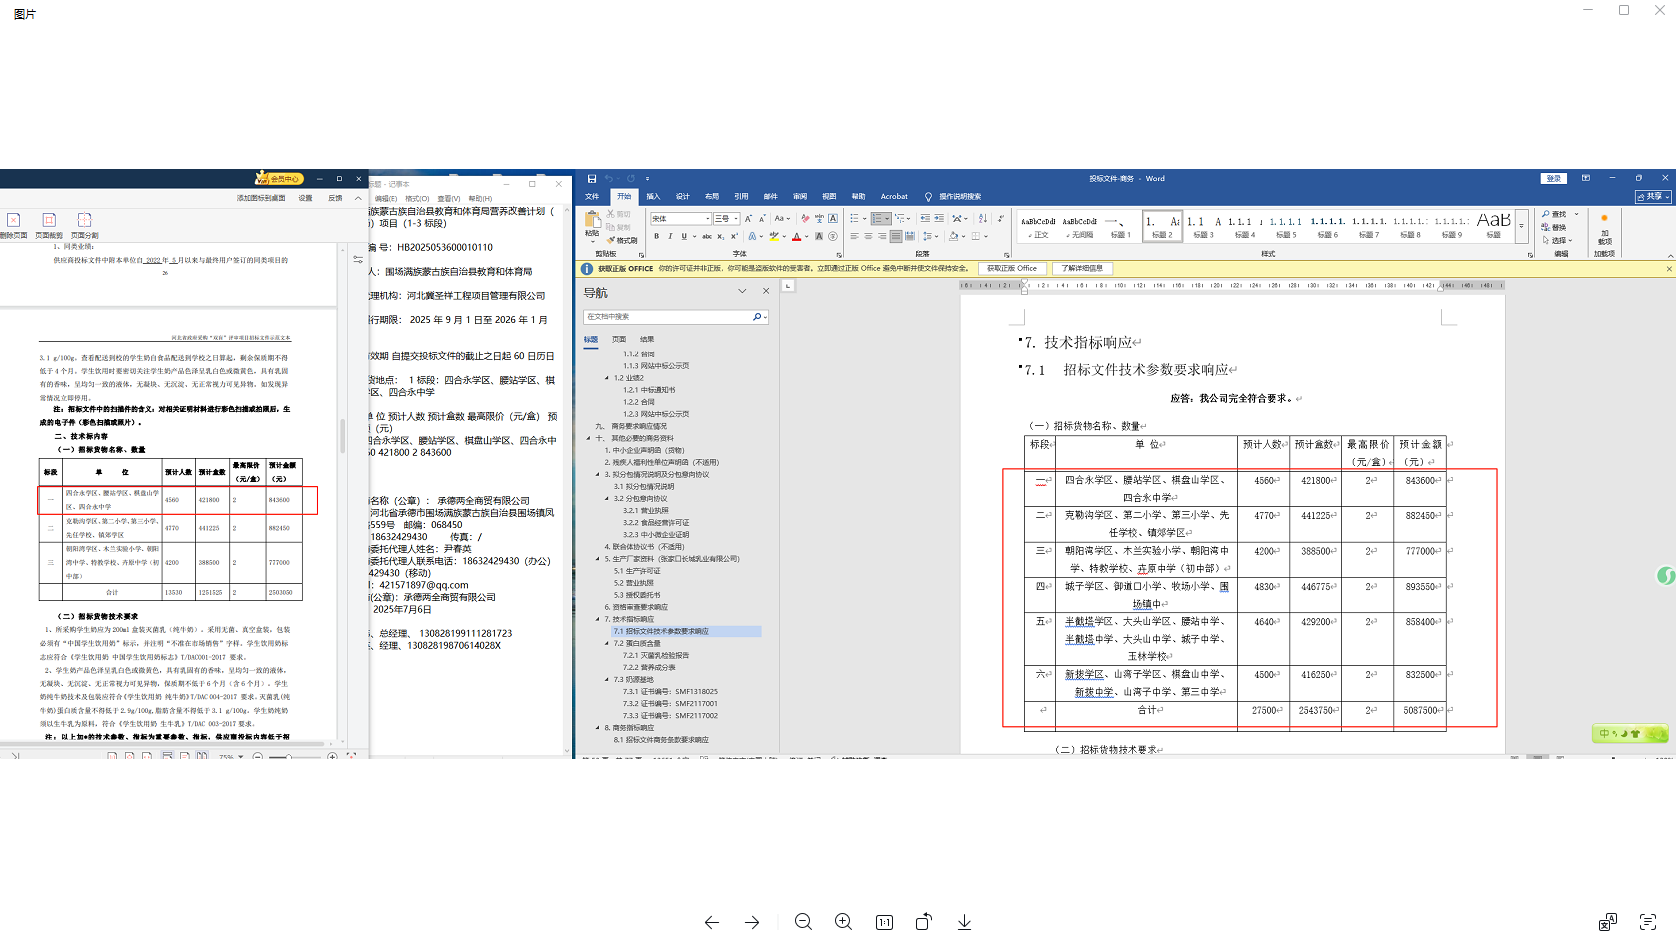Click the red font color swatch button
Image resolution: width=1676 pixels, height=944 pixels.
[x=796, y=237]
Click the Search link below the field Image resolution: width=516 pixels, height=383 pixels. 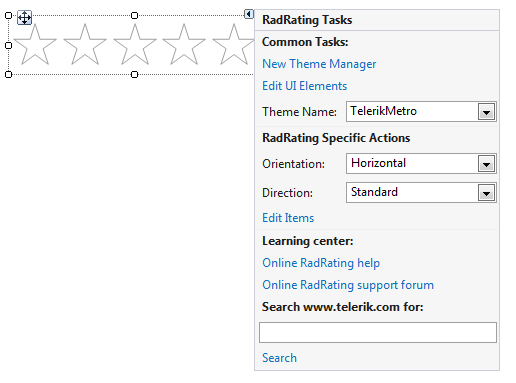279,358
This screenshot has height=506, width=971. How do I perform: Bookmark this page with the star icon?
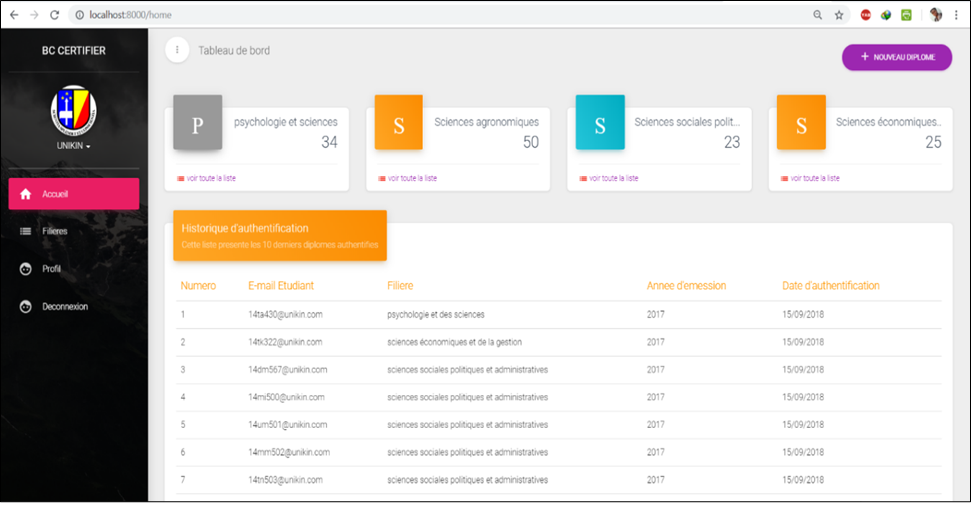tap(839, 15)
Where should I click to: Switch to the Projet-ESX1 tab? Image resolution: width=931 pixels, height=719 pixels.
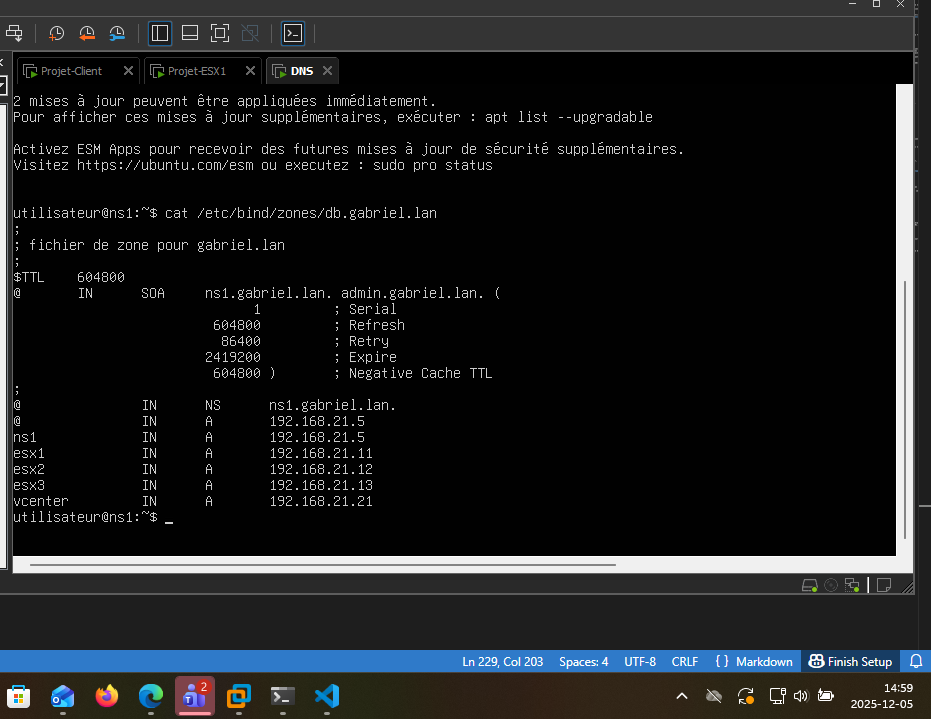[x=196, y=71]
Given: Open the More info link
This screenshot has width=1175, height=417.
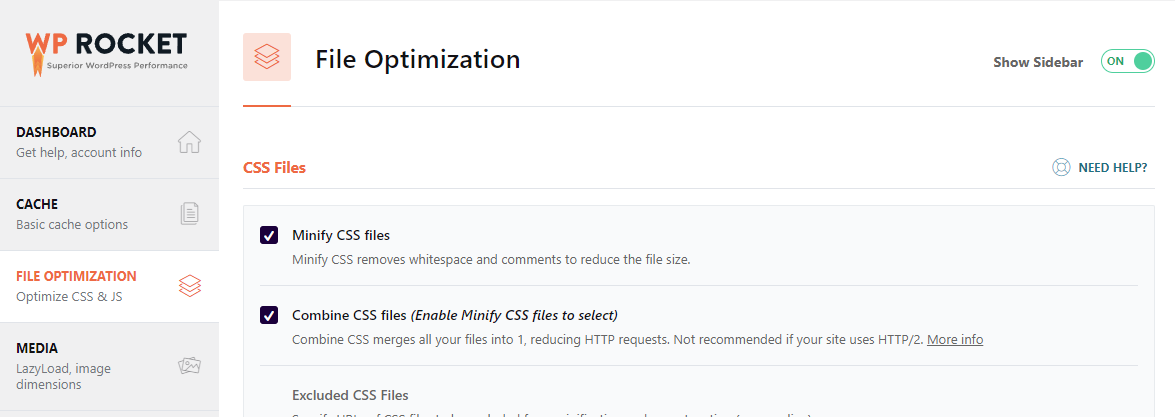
###
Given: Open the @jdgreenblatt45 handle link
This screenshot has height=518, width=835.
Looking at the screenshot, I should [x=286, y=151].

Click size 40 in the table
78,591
###
WHAT YOU HAVE TO DO. Having found the line with "Where should I" and the line with "This screenshot has width=1175, height=417." in the material above, write out exactly those two and every line between, leaving the pictures out.

COMPLETED TASK.
Where should I click to: Switch to the Projet-ESX1 tab? Image resolution: width=931 pixels, height=719 pixels.
[x=196, y=71]
Given: Open the More info link
This screenshot has width=1175, height=417.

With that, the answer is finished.